Я встал, мой голос зазвучал громче.
– Я не хочу им быть.
Он снова ударил меня. Мой зуб порезал ему кожу на косточке пальца. Стеди завязал ранку носовым платком и сказал, не глядя на меня:
– Ты не единственный в этом мире, кто любил и потерял.
Я снова сел.
– Моя голова это понимает, мое сердце – нет.
Он заговорил сквозь стиснутые зубы:
– Я оставлю тебя в покое при одном условии.
– Говорите.
Старик сунул руку под сутану, достал пластиковый пакет и протянул его мне:
– Прочти это детям из крыла Уайета в больнице Ривер-сити.
Трясущимися руками я открыл пакет. Внутри оказались когда-то намокшие, но теперь совершенно сухие страницы моего шестого и последнего романа. Рукопись лежала рядом со мной на сиденье, когда я направил машину с моста. Сморщенные страницы были потертыми. Кто-то читал их, и не один раз.

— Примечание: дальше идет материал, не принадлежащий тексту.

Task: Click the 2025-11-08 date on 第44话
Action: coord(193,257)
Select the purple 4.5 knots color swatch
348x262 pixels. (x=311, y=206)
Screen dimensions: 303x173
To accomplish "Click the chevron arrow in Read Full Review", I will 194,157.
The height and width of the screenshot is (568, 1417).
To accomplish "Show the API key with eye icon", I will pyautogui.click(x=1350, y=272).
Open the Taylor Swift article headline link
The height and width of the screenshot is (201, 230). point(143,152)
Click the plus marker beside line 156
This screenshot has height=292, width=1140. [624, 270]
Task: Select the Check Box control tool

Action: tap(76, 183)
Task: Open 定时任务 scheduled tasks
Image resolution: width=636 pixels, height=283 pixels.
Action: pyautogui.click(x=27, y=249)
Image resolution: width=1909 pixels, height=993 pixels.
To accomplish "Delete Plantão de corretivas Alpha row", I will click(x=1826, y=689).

– Они все время были у вас?
– Я ждал, пока ты сможешь снова прочесть их.
– Но как вы…?
– Когда я нашел тебя на берегу, ты крепко держал их. Так я узнал, кто ты такой. Ты был без сознания, поэтому я спрятал рукопись на лодке.
– То есть вы ее украли?
Он кивнул:
– В каком-то смысле да.
Пятьсот страниц никогда не были такими тяжелыми.
– Стеди, я не могу…
Старик выпрямился и похлопал ладонью по верхней странице:
– Семь страниц. Ты прочтешь семь страниц, а потом можешь идти и делать все, что захочешь. Можешь даже броситься с другого моста, мне все равно, но эту малость ты мне должен.
– Почему семь?
– Потому что… – Стеди нагнулся ближе, я почувствовал на лице его дыхание. – Если к этому моменту тебя не зацепит, то не зацепит никогда.

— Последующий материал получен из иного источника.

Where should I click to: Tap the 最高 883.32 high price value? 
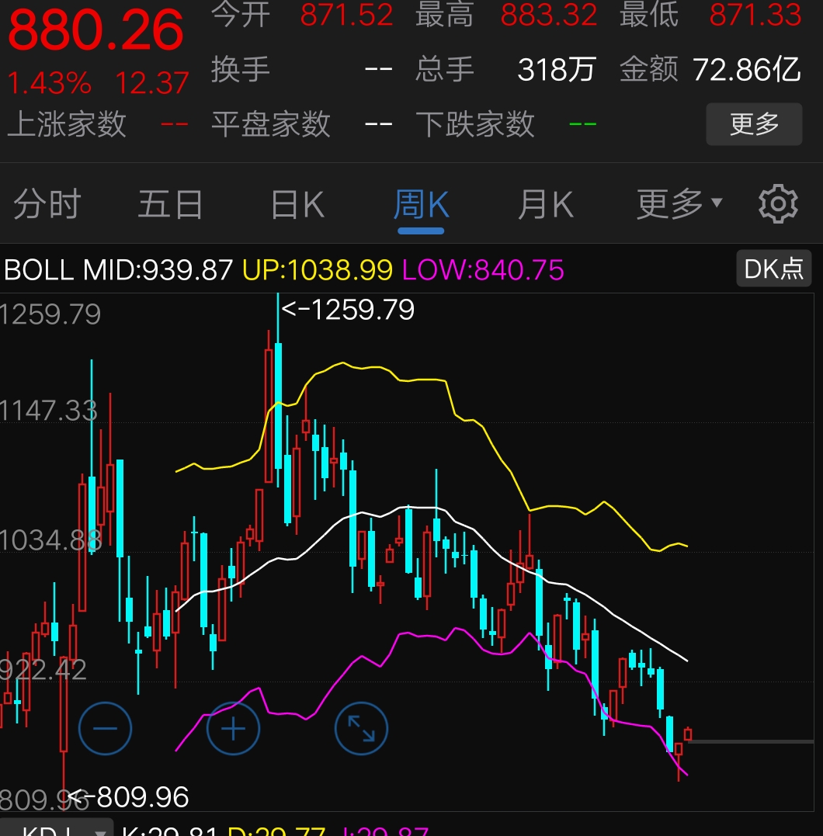[547, 16]
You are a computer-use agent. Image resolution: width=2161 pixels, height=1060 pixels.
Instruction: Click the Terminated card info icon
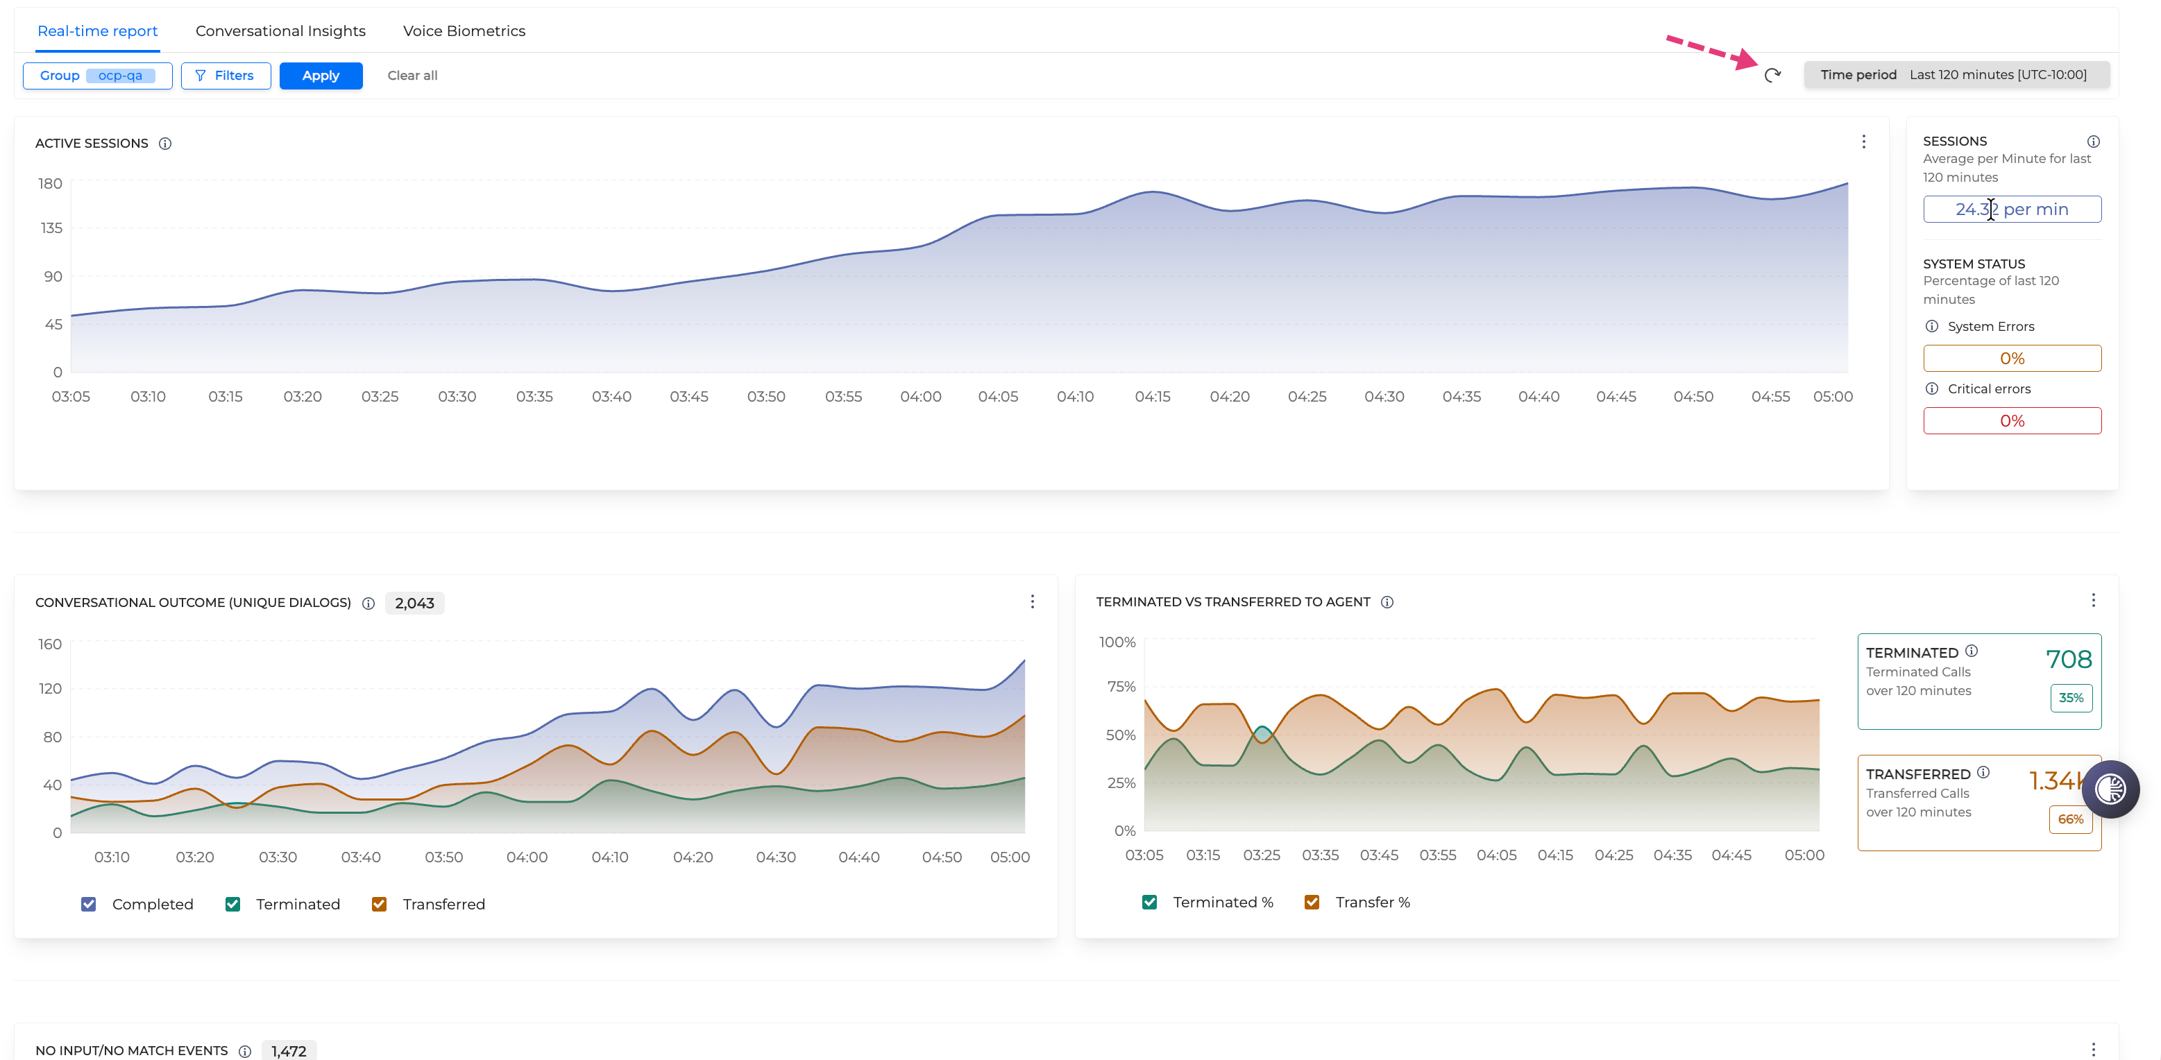tap(1971, 651)
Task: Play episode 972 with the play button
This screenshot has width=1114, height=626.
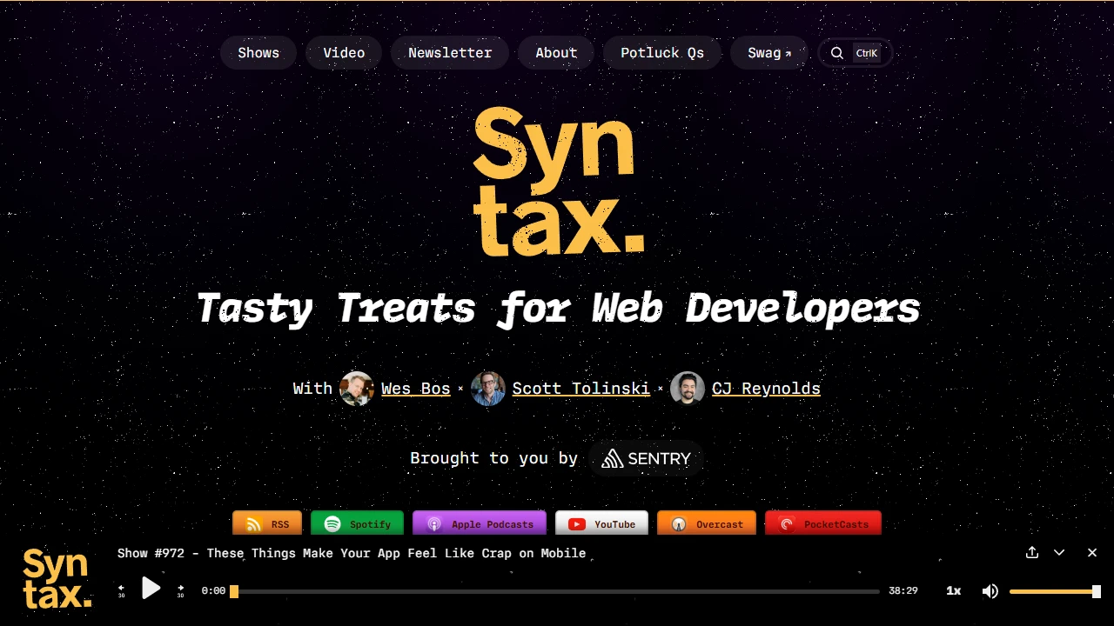Action: [x=151, y=589]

Семь страниц. Пересечение моей глубочайшей потребности и моего самого большого страха.
Я кивнул.
Стеди шесть с половиной часов вел машину на север, остановившись один раз, чтобы залить в бак горючее, один раз, чтобы я поменял спустившее колесо, и три раза его заставила остановиться его раздутая простата. Говорили мы мало. Когда мы подъезжали к Джексонвиллю, меня начало трясти. Шоссе I-95 было на ремонте, и это заставило нас объехать город с запада по автостраде I-295. Потом мы свернули на восток, на шоссе I-10, проехали по мосту Фуллер Уоррен, и слева от нас небо осветили огни Джексонвилля.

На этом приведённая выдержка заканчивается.